Who was Nellie Payne?

Chair and framed photograph, Felsted School, Essex, England. Carved 1912.

DB65, DB66

“Ellen Nora Payne – Woodcarver of Tasmania” by Russell Atkinson

Both of Nellie’s sons attended Felsted in Essex when they lived in London – Geoffrey for 5 years and Alan for 2 years.  In late 1911 Nellie had learned that Felsted was building a new speech hall, and that every living old boy was being asked to give a chair with his name carved on it as a memento of his school days. The idea appealed to her immensely, and she set to work at once to design a chair which would serve the stated purpose and, at the same time, do honour to the school.

In a timber yard in Hobart she found at last the kind of timber she wanted – some Bluegum planks that were known to be at least sixty years old, stout, well seasoned stuff that was probably a legacy from the days when Hobart shipwrights valued Bluegum very highly for building whalers and other seagoing ships.

Those planks she fashioned into a chair of her own handsome design, which embodied a representation of the leaves and seed pods of the eucalyptus known as Bluegum, Tasmania’s floral emblem.  She often employed the eucalyptus as her motif, for its bold outlines and broad rhythms appealed to her aesthetic sense.

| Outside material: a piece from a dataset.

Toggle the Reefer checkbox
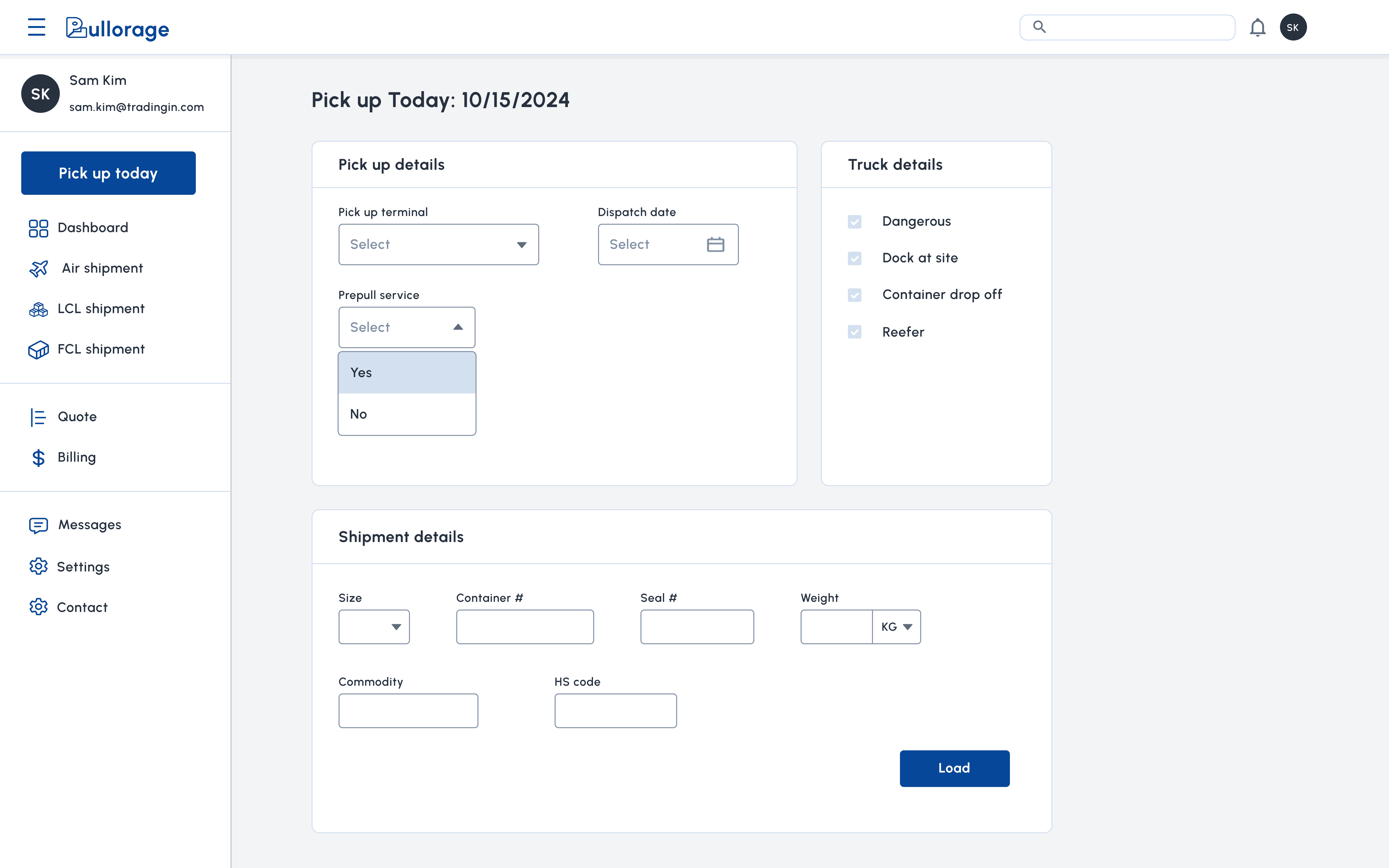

The Felsted governors acknowledged the gift with warm expressions of appreciation, and the chair was given an honoured place in the new Grignon Hall.  Some years later Nellie learned that the hall had been burned down, and she feared that the Geoffrey Payne chair had perished with it.  But the Fates had been kind. To anxious letters of inquiry the school replied with the reassuring information that the chair had previously been moved to another part of the school, and so had escaped destruction.

The back of the chair has been carved with the school crest and the motto “Garde ta foy” which is French for “keep the faith”.

Later she presented a photograph of Alan to the school and carved the frame with oak leaves.  It was hung in the school’s dining room.